To keep up with its expansion, Denver-based Frontier Airlines sought to centralize its firewall needs, reports Greg Masters.
About four and a half years ago, when Frontier Airlines decided to do a server room re-design, IT security manager Steve Greenberg decided that the time was right for a re-design of the company's network, as well.
The airline, operating out of Denver International Airport with 62 aircraft and close to 6,000 employees, had been using two different firewall products in its general offices – a Cisco PIX firewall and a Microsoft ISA firewall – but wanted to consolidate the functions onto one robust product that could improve network connectivity. As the airline was experiencing rapid expansion – at that time adding several new cities to its flight routes – the firewall product also needed to be flexible enough to grow along with the company.
“We had a lot of in-house experience with the Microsoft product, not so much with the Cisco stuff,” says Greenberg. “So, we wanted to consolidate onto one product and be consistent throughout the environment. We wanted to make a little more robust product, something that would grow with us.”
After testing the Secure Firewall, formerly Sidewinder, Greenberg chose it for the implementation – despite the fact that network consultants he contracted suggested a different option. He liked the way the product stopped cross-site scripting; SQL injection attacks and directory traversals; inspected encrypted protocols; stopped botnets and zombies; and filtered traffic based on country codes.
“The product from Secure felt better. I liked it better,” he says.
And no wonder. The product comes with a pedigree.
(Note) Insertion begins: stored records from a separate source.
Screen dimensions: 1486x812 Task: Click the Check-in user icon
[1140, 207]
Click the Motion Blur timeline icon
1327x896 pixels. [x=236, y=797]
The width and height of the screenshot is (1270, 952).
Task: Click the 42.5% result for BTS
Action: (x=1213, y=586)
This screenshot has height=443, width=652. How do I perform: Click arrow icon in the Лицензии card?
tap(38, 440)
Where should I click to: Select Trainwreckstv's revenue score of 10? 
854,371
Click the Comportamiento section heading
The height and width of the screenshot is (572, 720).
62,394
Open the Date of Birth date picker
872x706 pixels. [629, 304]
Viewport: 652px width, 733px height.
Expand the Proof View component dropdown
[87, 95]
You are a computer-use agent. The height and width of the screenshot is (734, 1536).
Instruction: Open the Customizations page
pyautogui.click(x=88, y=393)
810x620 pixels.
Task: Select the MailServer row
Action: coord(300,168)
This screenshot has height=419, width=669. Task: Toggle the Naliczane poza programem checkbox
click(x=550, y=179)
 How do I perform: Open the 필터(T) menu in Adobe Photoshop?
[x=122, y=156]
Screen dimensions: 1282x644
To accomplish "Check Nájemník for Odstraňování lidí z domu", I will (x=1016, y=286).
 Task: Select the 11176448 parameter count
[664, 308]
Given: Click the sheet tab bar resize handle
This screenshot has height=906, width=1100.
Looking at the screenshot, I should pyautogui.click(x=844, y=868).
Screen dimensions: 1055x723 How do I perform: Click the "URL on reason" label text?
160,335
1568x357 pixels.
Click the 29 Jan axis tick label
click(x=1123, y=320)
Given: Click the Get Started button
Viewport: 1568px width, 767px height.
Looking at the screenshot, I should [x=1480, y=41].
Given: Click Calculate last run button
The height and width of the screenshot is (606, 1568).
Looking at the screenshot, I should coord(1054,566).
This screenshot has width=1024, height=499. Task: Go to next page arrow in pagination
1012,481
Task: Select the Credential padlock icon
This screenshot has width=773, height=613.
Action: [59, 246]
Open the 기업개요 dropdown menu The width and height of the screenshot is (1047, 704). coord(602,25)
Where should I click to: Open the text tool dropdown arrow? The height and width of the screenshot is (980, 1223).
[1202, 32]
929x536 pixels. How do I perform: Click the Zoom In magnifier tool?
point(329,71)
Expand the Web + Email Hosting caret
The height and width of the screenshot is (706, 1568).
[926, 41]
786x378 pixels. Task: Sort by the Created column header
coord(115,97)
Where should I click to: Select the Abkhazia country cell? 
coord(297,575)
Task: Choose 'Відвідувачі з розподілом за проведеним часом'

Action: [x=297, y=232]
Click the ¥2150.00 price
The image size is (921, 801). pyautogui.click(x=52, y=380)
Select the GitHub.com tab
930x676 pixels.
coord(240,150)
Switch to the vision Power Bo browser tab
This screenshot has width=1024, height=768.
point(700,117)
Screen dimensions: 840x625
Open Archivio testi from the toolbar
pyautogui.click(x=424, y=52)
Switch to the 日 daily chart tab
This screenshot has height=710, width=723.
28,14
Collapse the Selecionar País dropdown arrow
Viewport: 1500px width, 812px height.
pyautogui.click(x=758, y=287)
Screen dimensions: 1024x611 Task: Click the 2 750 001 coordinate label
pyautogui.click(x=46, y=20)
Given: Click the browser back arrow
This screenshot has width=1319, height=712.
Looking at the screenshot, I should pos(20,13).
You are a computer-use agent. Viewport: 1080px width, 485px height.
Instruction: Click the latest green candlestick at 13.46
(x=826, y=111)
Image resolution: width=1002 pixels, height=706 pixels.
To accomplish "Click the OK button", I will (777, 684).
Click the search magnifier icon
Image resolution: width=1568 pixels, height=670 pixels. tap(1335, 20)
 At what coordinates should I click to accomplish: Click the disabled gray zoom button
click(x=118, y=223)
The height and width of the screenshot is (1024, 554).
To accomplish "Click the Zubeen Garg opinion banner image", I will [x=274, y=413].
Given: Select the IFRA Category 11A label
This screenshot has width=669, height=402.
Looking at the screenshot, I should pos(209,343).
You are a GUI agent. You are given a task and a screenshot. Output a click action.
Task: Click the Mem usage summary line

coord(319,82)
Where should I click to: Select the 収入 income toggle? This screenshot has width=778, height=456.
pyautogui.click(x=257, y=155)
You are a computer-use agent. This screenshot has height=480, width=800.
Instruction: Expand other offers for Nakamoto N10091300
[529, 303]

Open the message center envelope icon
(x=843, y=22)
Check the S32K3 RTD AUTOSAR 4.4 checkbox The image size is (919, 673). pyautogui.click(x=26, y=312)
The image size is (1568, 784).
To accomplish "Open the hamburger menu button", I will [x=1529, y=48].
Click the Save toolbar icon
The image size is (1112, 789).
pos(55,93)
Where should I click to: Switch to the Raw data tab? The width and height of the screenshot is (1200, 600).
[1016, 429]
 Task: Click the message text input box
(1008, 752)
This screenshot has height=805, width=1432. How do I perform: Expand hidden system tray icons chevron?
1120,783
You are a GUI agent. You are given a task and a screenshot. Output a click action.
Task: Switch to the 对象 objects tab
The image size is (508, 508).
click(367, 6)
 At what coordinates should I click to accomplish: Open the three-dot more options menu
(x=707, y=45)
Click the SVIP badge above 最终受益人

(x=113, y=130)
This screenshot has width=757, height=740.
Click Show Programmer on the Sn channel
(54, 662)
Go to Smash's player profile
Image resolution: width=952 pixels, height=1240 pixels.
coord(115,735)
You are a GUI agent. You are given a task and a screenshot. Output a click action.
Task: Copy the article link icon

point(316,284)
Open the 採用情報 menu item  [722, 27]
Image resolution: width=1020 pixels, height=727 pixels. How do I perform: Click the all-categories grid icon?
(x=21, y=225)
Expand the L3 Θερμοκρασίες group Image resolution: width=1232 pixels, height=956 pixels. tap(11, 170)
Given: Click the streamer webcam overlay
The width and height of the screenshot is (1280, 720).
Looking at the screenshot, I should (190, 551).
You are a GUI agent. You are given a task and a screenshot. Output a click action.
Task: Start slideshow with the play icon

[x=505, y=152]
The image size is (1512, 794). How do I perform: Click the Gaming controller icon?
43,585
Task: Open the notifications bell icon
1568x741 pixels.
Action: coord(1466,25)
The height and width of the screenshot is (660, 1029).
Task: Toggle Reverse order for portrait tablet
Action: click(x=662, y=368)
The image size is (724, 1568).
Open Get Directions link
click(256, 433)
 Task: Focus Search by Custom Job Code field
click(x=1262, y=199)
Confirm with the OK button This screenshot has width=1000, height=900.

Scott Montgomery, vice president of product management of Secure Computing Corp., says the tool was originally developed for the National Security Agency (NSA) with a high degree of security in mind.
“The NSA needed to keep classified information on one side of a controlled interface, and unclassified material on the other side of a controlled interface. The resulting product became the Secure Firewall,” says Montgomery.
The appliance is used in the most sensitive, high assurance networks in the world, he adds. But, he concedes that during the product's early years, there were issues with how complex it was.
“It's one thing to make a secure product. It's entirely another thing for it to be used by the mass market without an inordinate amount of training and professional services,” he says.
The company was able to achieve its goal with the most recent release, in April 2007, called Sidewinder 7.0, now called Secure Firewall 7.0.
“That release is where we focused several years of ergonomics and usability work in creating an interface that anybody – network or security folks – could use,” says Montgomery.
Frontier Airlines' Greenberg says his airline currently has 18 Secure Firewalls in production or test, and use them for the usual corporate firewall functions. All the B2B VPNs run through the firewall now.
The result: the company is realizing serious cost savings.
“It would have been cost-prohibitive to connect our station in Costa Rica via a permanent MPLS line, so we use a Secure Firewall to connect that station via a B2B VPN,” says Greenberg.
Also, the tool allows the company to separate its internal network with the airport's network – for example, to allow display screens at the gates to work. And, the implementation of the Secure Firewall devices through the company went fine, says Greenberg.
“We went to their training. We had some help from Secure. They came out and helped setup our test network. It was not a problem. The only challenge was gathering and transferring rules from the extant servers over to the Secure Firewalls,” says Greenberg.
And there has been an evolution in the training process, as well.
“You go back to the mid-90s, every installation had to be done by our own professional services cadre,” says Secure's Montgomery. “It was a logistical nightmare, as well as costly to the customer. We developed a number of tools for installation and migration, a number of wizards. We also put the first levels of training online, so that once you had purchased a Secure Firewall and a support agreement, you had access to several administrative classes that would offer background training for any advanced training that we would do either onsite or at a Secure training facility or at a channel partner.”
Whereas the company once sought to perform all training by its own staff, things now just move too fast for that strategy, says Montgomery.
“We now enable our channel partners to be part of the solution and offer training on their own price book. We certify them to perform the same training that we would. We have a lot more feet on the street. Our new mantra is: Get the customer trained up. We assist with their first firewall, but then equip them during that first installation, or migration, to do the rest on their own.”
Greenberg says that everything is up and running at Frontier Airlines. And he adds that while one or two changes on average come through per week on the main corporate firewall, the firewall is working well.
“We're very pleased. We've gone from two different firewall brands and a VPN to one product that gives us a strong firewall and application defenses. It's working well for us,” he says.
Montgomery adds that Frontier is a good example of the kind of business that Secure Computing typically supplies.
“We're not a ubiquitous brand, like Cisco, but when people have a high assurance network, those are the places where Secure Firewall is deployed. With the amount of information on the web in the airline industry, Frontier fit that category. There's an intense amount of dollars and cents going through frontierairlines.com, so it's a great fit.”